Definitely have a talk and listen. Good advice from previous poster. Listen. DOn't fix, don't explain. LISTEN. The less you talk, the more she will. That's a good thing.

Oh, and DAD moving in with you? That's not likely a good idea for long term. Not good AT ALL. She will get resentful. ALmost a guarantee.
Good luck!


----------



## Lilac23 (Jul 9, 2015)

Why do you want to have children now? Is it because she has some independence now or do you really want to be a father?


----------



## Annette Tush (May 4, 2016)

Evinrude58 said:


> Please don't bring children into a "rocky" marriage. Wait until things are right with you both. Are you having regular sex? Are you enjoying one another's company? Are you both feeling totally bonded to the other, and hopeful of many years together in the future?
> 
> Your wife finally has a good job and is enjoying it, and you suddenly want her to stay home with the kids on a police officer's salary? That's crazy, in my opinion.
> 
> ...


Very well put! She is an adult, who needs to have a say in what she wants. Can you imagine her telling you to quit your job and raise your kids against your wish? It seems you want her to operate on your terms and clock and this seems unfair to me


----------



## WhyMe66 (Mar 25, 2016)

RobertWhitelaw301 said:


> Going into my third year of marriage with my wife, and it has been a rocky road so far. We've had several family members get sick, my father move in with us, and I just started a career as a Law Enforcement Officer. These are all stressors, but our biggest issue is that she has wanted a baby since we first got married and I had her waiting because I couldn't tell her I wasn't ready. She started working at a good job and now I've told her I want to have children, and for her to stay home ( her staying home was her idea) and she is furious and says I keep ignoring her wants and needs. I admit I'm not a good listener, and think too rationally at times, how do I show my wife I mean what I say in this area, and that we can make it work together? regain her trust so she will follow me down this path I want so bad with her but fear I may never get to go down because she is so angry with me. I appreciate any help, I know I sound pathetic and like an ***hole I'm just desperate at this point.


Try going to a marriage counselor. Having a third party helping the both of you express your thoughts, helping you to say what you want to say, can help a great deal in communicating. You know WHAT you want to say, the counselor can help you with the HOW to say it. And the counselor can help both of you understand what each other is saying. You may both be expressing pretty much the same idea but are using different words and getting to cross purposes and understandings.


----------



## WhyMe66 (Mar 25, 2016)

Evinrude58 said:


> Your wife finally has a good job and is enjoying it, and you suddenly want her to stay home with the kids on a police officer's salary? That's crazy, in my opinion.


Actually many agencies pay quite well... Also, the SAHM was her idea, as were the children-according to the OP. Why is there such an emphasis on sex? Seems to me that our porn addled society is putting the emphasis on the wrong things... But I agree with most everything else you posted.

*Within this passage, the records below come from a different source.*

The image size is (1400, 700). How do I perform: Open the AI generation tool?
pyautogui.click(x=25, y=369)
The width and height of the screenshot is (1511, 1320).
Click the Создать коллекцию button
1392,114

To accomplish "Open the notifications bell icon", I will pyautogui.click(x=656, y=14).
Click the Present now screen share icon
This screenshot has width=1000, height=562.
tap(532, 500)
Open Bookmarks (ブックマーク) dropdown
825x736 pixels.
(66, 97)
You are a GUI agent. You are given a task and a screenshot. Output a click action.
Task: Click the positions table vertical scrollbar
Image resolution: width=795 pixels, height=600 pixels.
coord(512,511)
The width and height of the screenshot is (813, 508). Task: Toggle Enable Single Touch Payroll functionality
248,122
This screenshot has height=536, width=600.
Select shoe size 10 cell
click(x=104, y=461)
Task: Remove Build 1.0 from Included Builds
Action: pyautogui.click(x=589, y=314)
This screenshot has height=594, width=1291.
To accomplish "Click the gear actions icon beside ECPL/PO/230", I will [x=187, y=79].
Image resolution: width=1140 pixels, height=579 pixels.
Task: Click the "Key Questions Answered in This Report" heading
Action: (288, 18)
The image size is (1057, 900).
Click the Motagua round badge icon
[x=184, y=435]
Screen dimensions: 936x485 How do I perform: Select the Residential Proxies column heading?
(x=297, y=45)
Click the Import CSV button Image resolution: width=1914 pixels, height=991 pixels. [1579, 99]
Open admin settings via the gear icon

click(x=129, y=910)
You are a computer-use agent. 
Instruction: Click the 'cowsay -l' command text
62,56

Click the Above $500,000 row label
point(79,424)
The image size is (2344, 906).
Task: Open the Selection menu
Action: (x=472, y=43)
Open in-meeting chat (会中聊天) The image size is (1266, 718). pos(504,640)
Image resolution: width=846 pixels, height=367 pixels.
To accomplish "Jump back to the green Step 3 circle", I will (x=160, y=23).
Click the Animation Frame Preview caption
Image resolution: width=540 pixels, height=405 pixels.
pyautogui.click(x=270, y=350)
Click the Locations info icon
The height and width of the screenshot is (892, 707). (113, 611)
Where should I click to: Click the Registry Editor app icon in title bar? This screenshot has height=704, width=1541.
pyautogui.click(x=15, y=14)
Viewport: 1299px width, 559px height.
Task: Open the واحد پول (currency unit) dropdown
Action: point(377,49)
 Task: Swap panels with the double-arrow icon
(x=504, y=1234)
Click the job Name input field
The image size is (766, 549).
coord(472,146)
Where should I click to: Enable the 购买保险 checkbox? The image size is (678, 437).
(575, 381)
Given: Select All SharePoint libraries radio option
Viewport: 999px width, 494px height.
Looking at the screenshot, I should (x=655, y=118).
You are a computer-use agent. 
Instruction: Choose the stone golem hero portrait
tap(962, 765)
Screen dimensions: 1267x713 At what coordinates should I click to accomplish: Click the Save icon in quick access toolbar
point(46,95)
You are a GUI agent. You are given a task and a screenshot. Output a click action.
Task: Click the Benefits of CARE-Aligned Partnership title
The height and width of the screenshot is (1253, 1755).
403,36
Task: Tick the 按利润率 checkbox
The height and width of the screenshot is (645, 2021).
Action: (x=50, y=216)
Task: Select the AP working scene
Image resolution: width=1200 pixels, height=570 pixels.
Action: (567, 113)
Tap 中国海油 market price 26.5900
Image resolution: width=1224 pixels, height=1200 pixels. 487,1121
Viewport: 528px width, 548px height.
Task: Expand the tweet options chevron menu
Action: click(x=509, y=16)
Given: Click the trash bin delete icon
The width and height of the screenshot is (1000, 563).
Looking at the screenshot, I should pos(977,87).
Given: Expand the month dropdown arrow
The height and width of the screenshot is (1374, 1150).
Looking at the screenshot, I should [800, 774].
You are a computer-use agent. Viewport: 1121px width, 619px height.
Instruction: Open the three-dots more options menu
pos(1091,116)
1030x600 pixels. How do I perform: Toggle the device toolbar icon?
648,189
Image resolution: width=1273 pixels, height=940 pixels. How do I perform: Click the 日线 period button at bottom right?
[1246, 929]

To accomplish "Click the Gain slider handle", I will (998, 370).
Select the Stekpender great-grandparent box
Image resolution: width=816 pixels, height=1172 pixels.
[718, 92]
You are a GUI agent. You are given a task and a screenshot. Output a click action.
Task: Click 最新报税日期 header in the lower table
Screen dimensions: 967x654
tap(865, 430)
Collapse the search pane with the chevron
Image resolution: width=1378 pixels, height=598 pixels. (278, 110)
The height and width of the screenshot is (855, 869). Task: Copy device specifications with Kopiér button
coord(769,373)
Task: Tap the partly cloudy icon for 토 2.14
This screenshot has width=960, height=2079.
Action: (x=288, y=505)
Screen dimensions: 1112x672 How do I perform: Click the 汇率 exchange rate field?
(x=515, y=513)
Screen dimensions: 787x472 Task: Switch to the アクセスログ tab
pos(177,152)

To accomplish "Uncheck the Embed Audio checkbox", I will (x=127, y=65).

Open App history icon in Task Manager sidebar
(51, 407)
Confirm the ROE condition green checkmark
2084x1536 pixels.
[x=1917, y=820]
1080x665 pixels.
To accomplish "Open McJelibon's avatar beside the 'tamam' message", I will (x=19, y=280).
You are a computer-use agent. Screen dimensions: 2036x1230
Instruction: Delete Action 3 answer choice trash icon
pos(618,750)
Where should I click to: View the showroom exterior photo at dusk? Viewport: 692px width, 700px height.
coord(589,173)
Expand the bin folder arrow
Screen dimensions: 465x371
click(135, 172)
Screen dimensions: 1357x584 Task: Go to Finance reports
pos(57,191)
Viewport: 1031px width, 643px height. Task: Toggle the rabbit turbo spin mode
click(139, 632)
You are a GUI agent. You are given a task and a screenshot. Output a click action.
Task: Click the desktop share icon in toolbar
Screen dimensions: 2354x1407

Bonding, etc.


----------



## Froggi2 (Mar 29, 2016)

RobertWhitelaw301 said:


> Going into my third year of marriage with my wife, and it has been a rocky road so far. We've had several family members get sick, my father move in with us, and I just started a career as a Law Enforcement Officer. These are all stressors, but our biggest issue is that she has wanted a baby since we first got married and I had her waiting because I couldn't tell her I wasn't ready. She started working at a good job and now I've told her I want to have children, and for her to stay home ( her staying home was her idea) and she is furious and says I keep ignoring her wants and needs. I admit I'm not a good listener, and think too rationally at times, how do I show my wife I mean what I say in this area, and that we can make it work together? regain her trust so she will follow me down this path I want so bad with her but fear I may never get to go down because she is so angry with me. I appreciate any help, I know I sound pathetic and like an ***hole I'm just desperate at this point.


Why would your dad HAVE to move in with you? Maybe she thinks you are wanting her to have kids and take care of him?


----------